Rankings categorized the ideas into Quick Hits, Priority 1, Priority 2, and No Action. “The Quick Hits are ideas of projects that are already underway or that involve low politics and low cost—things we clearly should be doing,” Mancini explains. An organizational lead was assigned to each Quick Hit, and the person who submitted the idea was invited to serve on the implementation team.
One winning example involved regular daily lab work. Since time immemorial, for reasons no one remembers, routine labs at UAB Medicine were collected and sent down between 1 and 4 a.m. “Not only were we waking up patients in the middle of the night, but we were sending them down when the lab is most sparsely staffed. This created delays in stat testing and in the discharge process,” Mancini says. Examining this unexamined process “began to really open up a lot of questions,” she says. Changing routine daily labs to a daytime process had a lot of impact, she reports, including on productivity and patient satisfaction.
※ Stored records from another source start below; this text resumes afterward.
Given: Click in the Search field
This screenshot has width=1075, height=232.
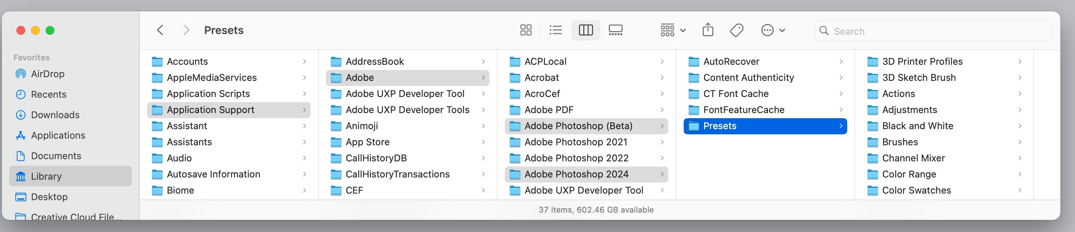Looking at the screenshot, I should (x=939, y=31).

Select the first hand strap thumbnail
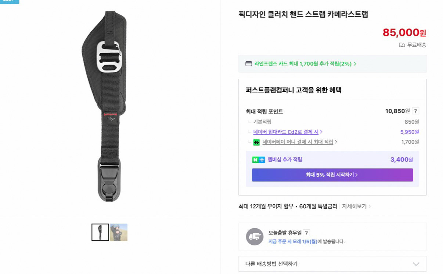tap(100, 232)

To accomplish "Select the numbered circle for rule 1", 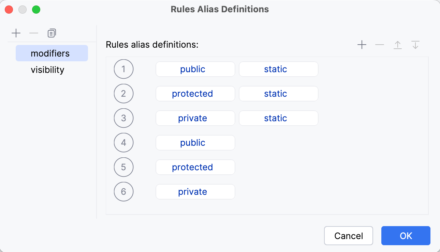I will 123,69.
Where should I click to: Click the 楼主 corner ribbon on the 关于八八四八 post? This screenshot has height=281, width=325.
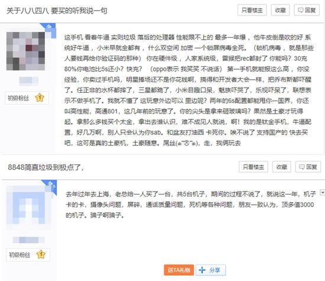50,29
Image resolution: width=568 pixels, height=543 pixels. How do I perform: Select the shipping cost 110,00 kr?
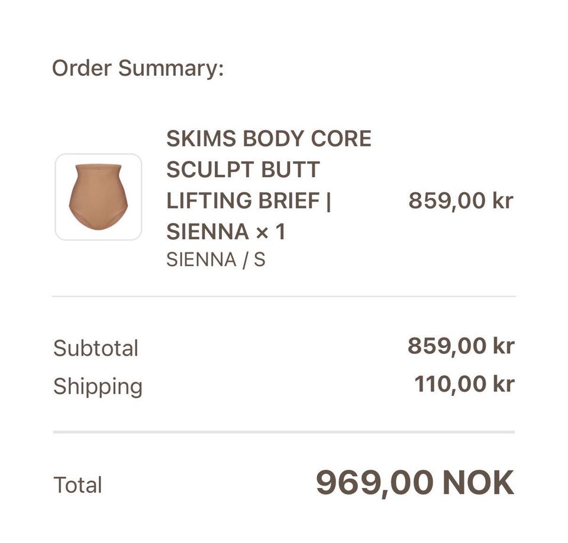coord(464,384)
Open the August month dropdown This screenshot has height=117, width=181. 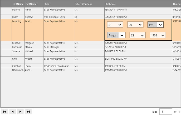tap(116, 35)
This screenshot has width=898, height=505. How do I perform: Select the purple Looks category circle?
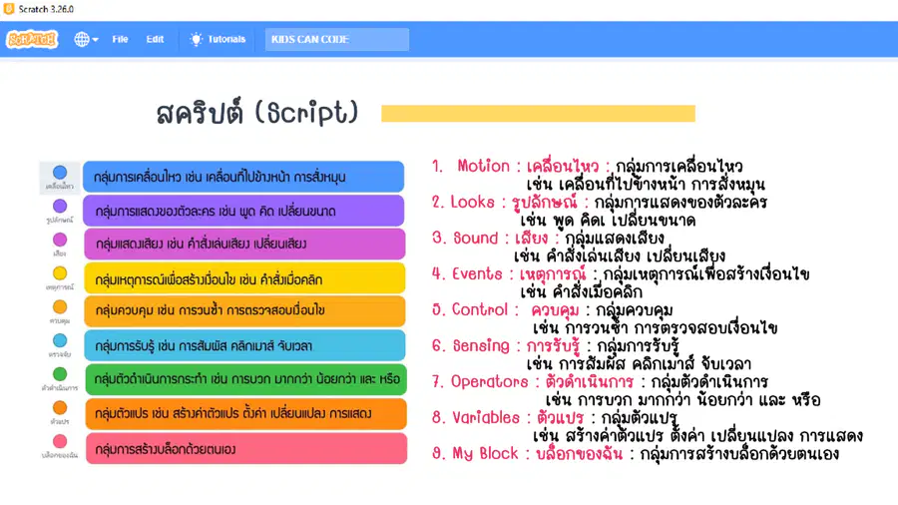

Before issuing its second innovation challenge a few months later, Mancini and her team took stock of the lessons learned. They discovered that the timing of the challenge as it relates to engagement can be a critical success factor; that the challenge topic must be meaningful to participants and align with their personal and professional values; and that active moderation was critical to continuing the conversation with other participants.
The most important lesson, however, dealt with communication to drive participation. “A robust engagement and communication plan is required. We discovered that our usual multimedia channels were helpful but not sufficient, so for the second challenge we really used every way we had to engage employees,” Mancini says. “I went personally and sat at a table at employee benefits fairs.”
The questions posted in the second innovation challenge were:
How can we improve communication?
- What are the topics in which you are most interested?
- Who do you feel like you’re not hearing from? Or what messages do you feel you’re missing?
- What communication tools are underused, overused or could be improved?
- Are there tools not currently in use that you would find useful?
- What’s the best way to deliver critical organization news?
- How can we improve communications between staff, shifts and departments?
- How can we improve the ways employees give input to leadership?
Launched in October, this effort generated 1,850 hits to the challenge website, 23 ideas, 67 comments, and 142 votes. Although fewer ideas were submitted, the proportion of votes was higher. Another positive outcome, says Mancini, was “new voices:” “We heard from people who were not our typical contribution sources and had not participated in the first challenge.” Ideas being implemented include sending routine employee communications via secure text message, a “headline news”-type television program, and improved telephone etiquette.
Mancini has some words of advice for other institutions that may want to try innovation challenges. First, “make sure you have strong advocates for ideas across the organization, and use the challenge to find solutions to real problems,” she says. Second, keep communicating back to employees on the status of the challenge and the ideas. “What happened with the ideas? How are things being implemented? What is the progress on ongoing items? Tell the story!”
UAB Medicine continues to tweak the model. The goal for 2015 is to roll out focused innovation challenges to targeted groups, leveraging a focused population rather than organization-wide. Which leads to Mancini’s final piece of advice: Always be willing to test new things.